The clueless Ted knows next-to-nothing about “soccer”, but - and here’s the rub, folks - he knows a lot about people. Cue a lot of losing matches, but even more winning people over. Really, for all its implausibility, it’s no more absurd than what’s going on at Chelsea at the moment. Sure, Frank Lampard is no nice-guy high school coach with zero footballing experience, but Chelsea fans might well be wishing he was. Lampard’s managerial CV to date could generously read; poor at Derby, bad at Chelsea, worse at Everton, and now, incredibly, comically crap at Chelsea (again). He’s been prolifically impotent in a remarkably short amount of time. He’s like some silver spoon, blue-blooded problem child who keeps getting high-ranking jobs at the Kremlin and screwing them up. 
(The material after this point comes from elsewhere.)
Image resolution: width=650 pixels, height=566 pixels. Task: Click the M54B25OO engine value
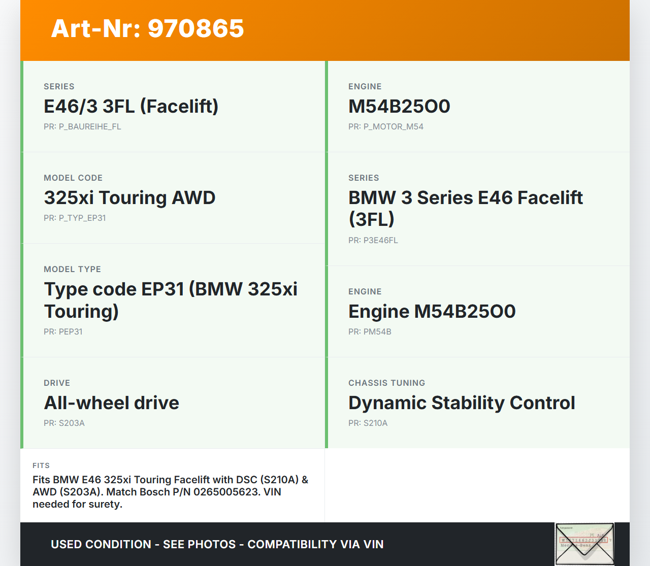click(399, 107)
Who is Chelsea owner Toed Boehly trying to spite by appointing Lampard? Why is he so doggedly trying to vandalise a project that was built on the very principle that literally anybody could manage them to trophies, so big was the war chest? At least the creators of Ted Lasso had the decency to explain why Lasso ended up in London, however unlikely the artistic intention. To many of us, Ted Lasso is very funny, but what is comedically possible at Chelsea under Lampard between now and season's end is potentially way funnier.

Hardly an original thought, but the energy of last weekend's opening Gaelic football championship fixtures is already sadly lost to the fact that some teams are facing five to six weeks before their next meaningful involvement. How, in a season that is suddenly so short, is there so much dead time? And how, after so much deep thought has been given to these revisions, are we still facing the prospect that - in the case of Mayo - losing a meaningful game against a local rival is potentially more rewarding in terms of rest and route selection?

For every kid who had their dad risk the ire of their mother by putting a snooker table on top of the dining room table just to shoot some stick with his kid, the World Championships at the Crucible in Sheffield is a holy, sacred thing. Lop-sided surfaces, tipless cues, boisterous crowds - nothing could disrupt this filial ritual. Long afternoons on the couch watching Tony Drago lose to John Parrott, followed by longer evenings trying to replicate the artistry in the front room of your house, was one of life's simple pleasures. From now till May 1, the Crucible is where it's at. A good time to be “working from home”.